One of the problems for a growing city is where to put all the people – and not just the live ones. As Vienna neared the end of the 19th century, it was clear that the existing cemeteries weren’t up to the job long-term.
So the authorities raided the savings account and bought up a large plot of land to the southeast of the city and turned it into a new cemetery, which opened in 1874.
It’s since grown progressively and now occupies about 2.5 million square meters, with over 300,000 graves and crypts and more than 3 million “inhabitants.” This makes it one of the biggest cemeteries in the world, perhaps second only to the Wadi-us-Salaam (Valley of Peace) cemetery in Iraq.
It’s so large that it has its own railway station and a bus service inside the cemetery itself.
It’s also multi-denominational, meaning there are dedicated areas for many of the world’s religions, including Judaism, Islam, Buddhism and various Orthodox churches.
The literal translation of Zentralfriedhof is “central cemetery,” but there’s nothing remotely central about it.
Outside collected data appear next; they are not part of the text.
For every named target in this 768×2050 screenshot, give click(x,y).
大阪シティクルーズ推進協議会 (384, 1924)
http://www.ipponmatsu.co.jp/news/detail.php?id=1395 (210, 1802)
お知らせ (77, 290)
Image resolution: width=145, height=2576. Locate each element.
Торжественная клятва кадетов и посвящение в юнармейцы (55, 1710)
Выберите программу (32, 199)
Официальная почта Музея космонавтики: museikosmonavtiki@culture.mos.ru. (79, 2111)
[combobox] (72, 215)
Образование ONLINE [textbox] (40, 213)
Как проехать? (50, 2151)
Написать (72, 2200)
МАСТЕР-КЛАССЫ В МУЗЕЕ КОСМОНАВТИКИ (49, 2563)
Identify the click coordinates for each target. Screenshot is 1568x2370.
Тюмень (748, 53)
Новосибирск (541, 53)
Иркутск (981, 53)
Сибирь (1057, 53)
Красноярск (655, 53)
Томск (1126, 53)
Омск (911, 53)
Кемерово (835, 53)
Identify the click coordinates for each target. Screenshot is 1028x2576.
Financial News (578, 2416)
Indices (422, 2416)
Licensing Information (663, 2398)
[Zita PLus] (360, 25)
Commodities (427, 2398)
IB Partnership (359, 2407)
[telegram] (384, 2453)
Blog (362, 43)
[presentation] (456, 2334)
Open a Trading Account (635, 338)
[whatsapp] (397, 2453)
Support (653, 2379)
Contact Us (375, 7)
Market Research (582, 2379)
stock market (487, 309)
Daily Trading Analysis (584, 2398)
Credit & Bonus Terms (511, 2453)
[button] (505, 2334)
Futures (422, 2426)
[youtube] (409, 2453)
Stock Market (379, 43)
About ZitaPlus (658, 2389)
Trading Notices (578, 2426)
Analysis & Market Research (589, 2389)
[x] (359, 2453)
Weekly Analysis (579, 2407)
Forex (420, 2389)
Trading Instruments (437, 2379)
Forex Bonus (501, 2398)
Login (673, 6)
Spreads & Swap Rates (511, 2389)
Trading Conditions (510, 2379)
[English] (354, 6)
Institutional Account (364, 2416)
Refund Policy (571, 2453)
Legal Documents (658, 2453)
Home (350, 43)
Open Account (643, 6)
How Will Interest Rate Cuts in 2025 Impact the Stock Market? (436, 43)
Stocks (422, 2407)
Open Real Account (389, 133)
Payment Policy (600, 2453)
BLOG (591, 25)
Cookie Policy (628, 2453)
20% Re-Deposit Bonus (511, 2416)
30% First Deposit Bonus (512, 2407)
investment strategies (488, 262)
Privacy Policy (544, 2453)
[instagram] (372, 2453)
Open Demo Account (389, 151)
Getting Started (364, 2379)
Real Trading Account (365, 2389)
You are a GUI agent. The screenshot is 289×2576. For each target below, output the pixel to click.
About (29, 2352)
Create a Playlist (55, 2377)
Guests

Even today, it’s a good 20-minute tram ride from the edge of the city centre.
In its early incarnations, it was so unpopular (thanks to the distance from the centre) that the authorities had to think of ways to make it more attractive – hence the development of the Ehrengräber or honorary graves as a kind of tourist attraction.
As you might expect from a city with a rich artistic background, the Zentralfriedhof houses many famous names, including Beethoven and Schubert. Architecturally, the key elements are the gateposts at the main entrance (see photo) and the Jugendstil church at its centre.
Address: Main entrance (Tor 2), Simmeringer Hauptstraße 234 , 1110 Vienna. The cemetery is served by trams 71 and 6, and the S7 train (Schnellbahn). There’s also parking space and you can take your car inside (for a fee). It’s always open from 8 am to 5 pm, with slightly longer opening hours at selected times of the year.